7.3.1 Applications with Examples - I¶
Introduction¶
- Objective: This session illustrates the application of multiple linear regression (MLR) using real-world data to determine factors influencing household debt.
- Context: Manjula Nayak from 99acres is analyzing a dataset from a household survey in Bengaluru to understand the determinants of household debt, specifically looking at household income and monthly payments.
Data Overview¶
- Dataset: Consists of approximately 500 observations from a household survey in Bengaluru.
- Variables: Includes household size, residential location, monthly income, and monthly payments.
- Goal: To identify if household income and monthly payments significantly determine household debt.
Methodology¶
- Regression Analysis Setup:
- Dependent Variable (Y): Household debt.

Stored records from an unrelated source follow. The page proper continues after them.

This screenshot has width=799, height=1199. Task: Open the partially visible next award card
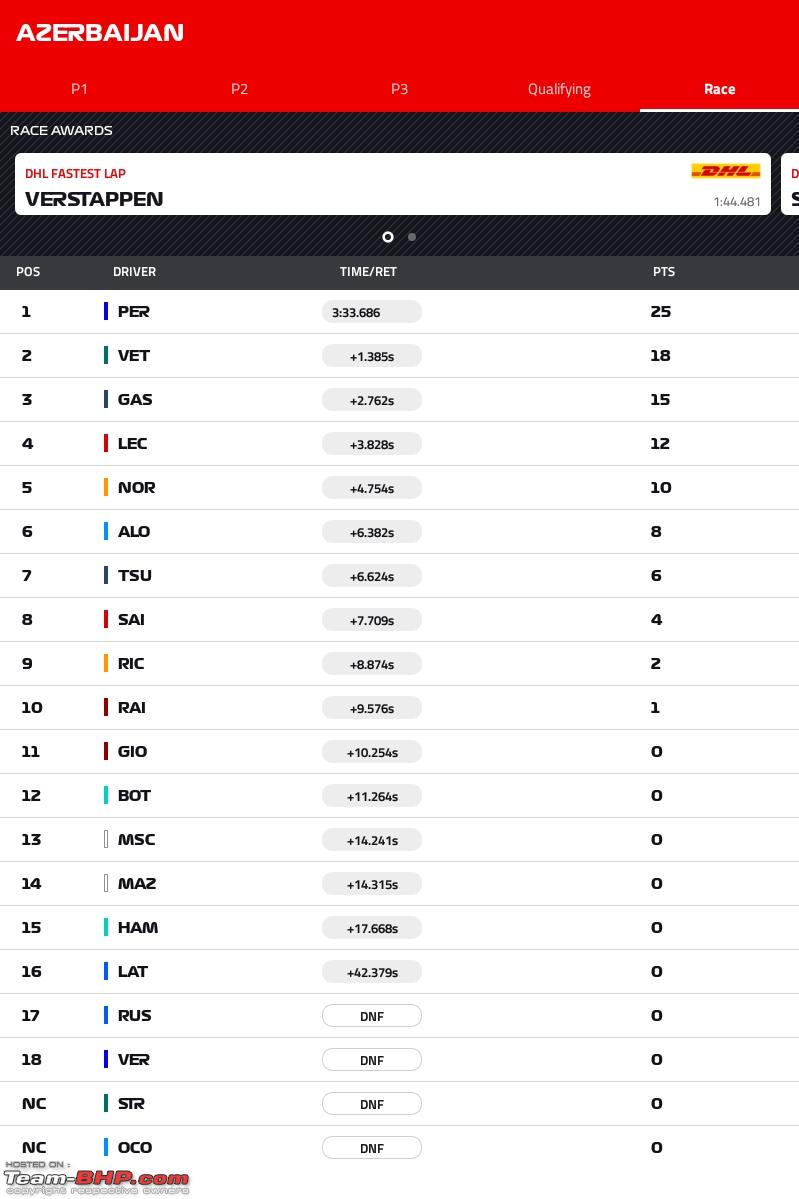pyautogui.click(x=791, y=184)
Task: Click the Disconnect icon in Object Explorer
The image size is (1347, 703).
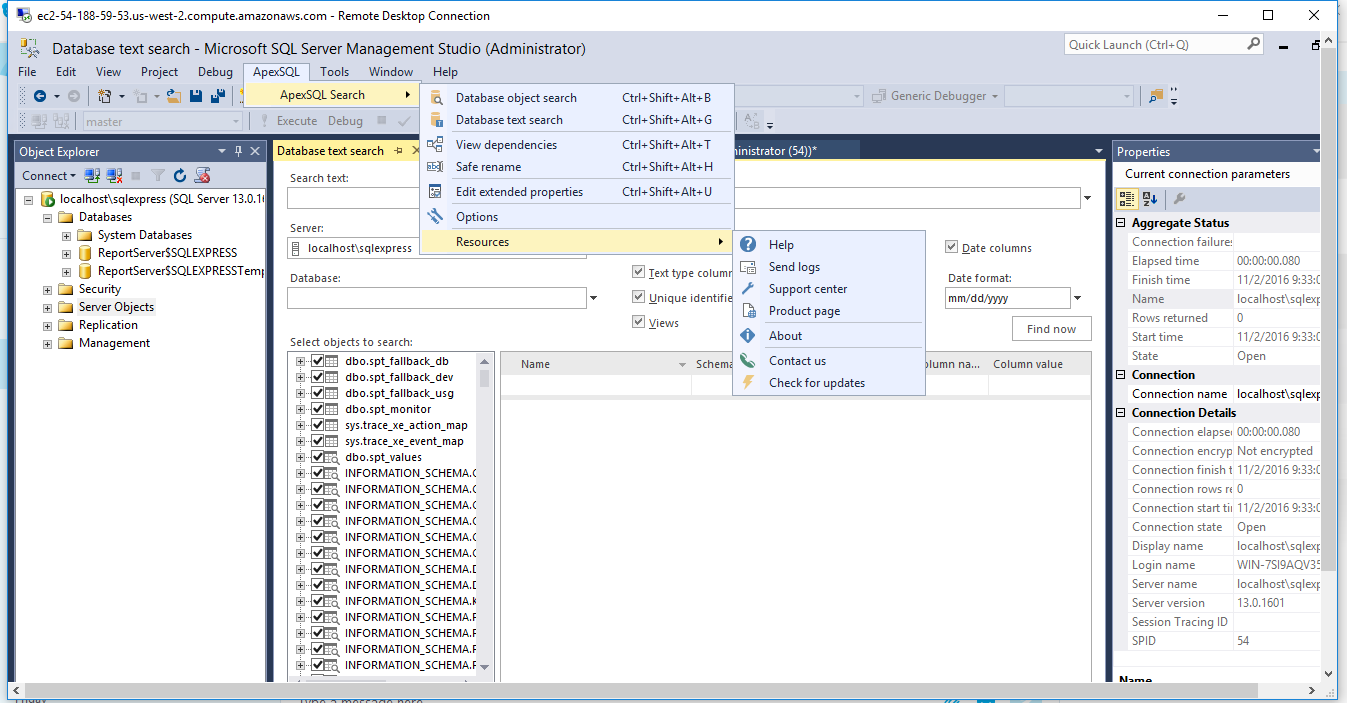Action: coord(115,176)
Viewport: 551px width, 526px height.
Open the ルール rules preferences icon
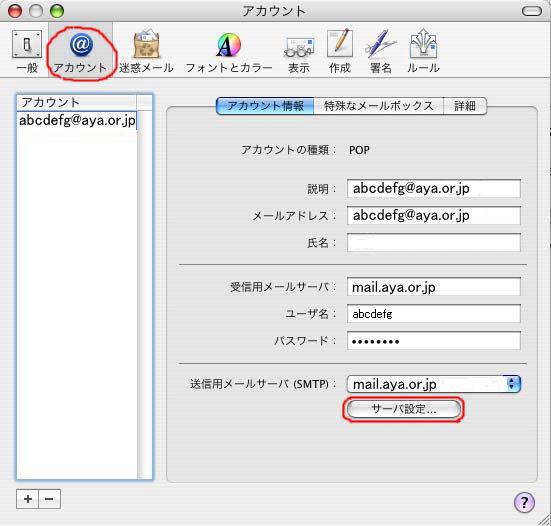click(423, 51)
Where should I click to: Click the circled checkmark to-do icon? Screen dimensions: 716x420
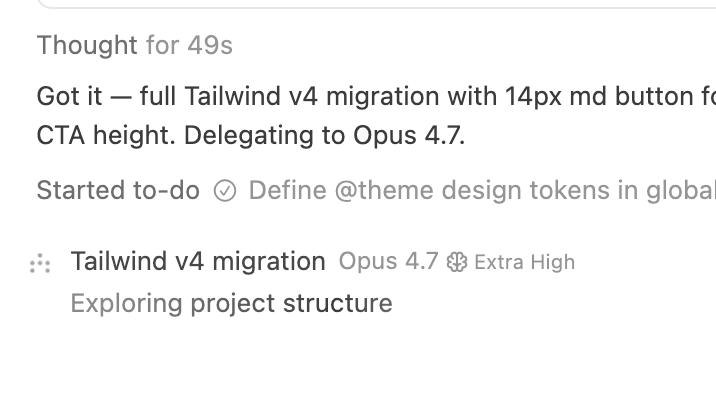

- Independent Variables (X1 and X2): First income and monthly payments, respectively.
- Data Columns: Debt (Column K), first income (Column H), and monthly payments (Column I).
Analytical Tools¶
- Tool Used: Analysis tool pack in Excel.
- Procedure: Conduct regression analysis with household debt as the dependent variable and first income and monthly payments as independent variables.
Statistical Analysis¶
- Residuals and Standardization:
- Calculation of residuals and standardized residuals to assess model fit and assumptions.
- Creation of plots for visual inspection of residual distribution and anomalies.
Results and Interpretation¶
- R-Squared Value: Increased from 0.31 (with only first income) to 0.45 in the MLR model, indicating an improvement in model fit with the addition of monthly payments.
- Adjusted R-Squared: Close to the R-squared value at approximately 0.448, indicating that the model adequately adjusts for the number of predictors.
- Standard Error: Decreased compared to the individual regression models, suggesting better precision with the inclusion of two independent variables.
ANOVA and Regression Output¶
- SSR and SSE: Noted significant sums of squares for regression and error, with SSR increasing in the MLR model compared to single-variable models.
- F-Statistic: Indicates the overall significance of the regression model with a very low p-value, leading to rejection of the null hypothesis that both beta coefficients are zero.
Coefficient Analysis¶
- Interpretation of Coefficients:
- B1 (First Income): A unit increase in first income, holding monthly payments constant, increases debt by 0.025.
- B2 (Monthly Payments): A unit increase in monthly payments, holding first income constant, increases debt by 2.09.
- Significance Tests: Both coefficients are significant with very low p-values, confirming their influence on household debt.
Conclusion¶
- Implications: The analysis demonstrates a significant relationship between household debt and both first income and monthly payments.
- Further Analysis: Suggests conducting further MLR with additional variables like utilities to explore other potential influences on debt.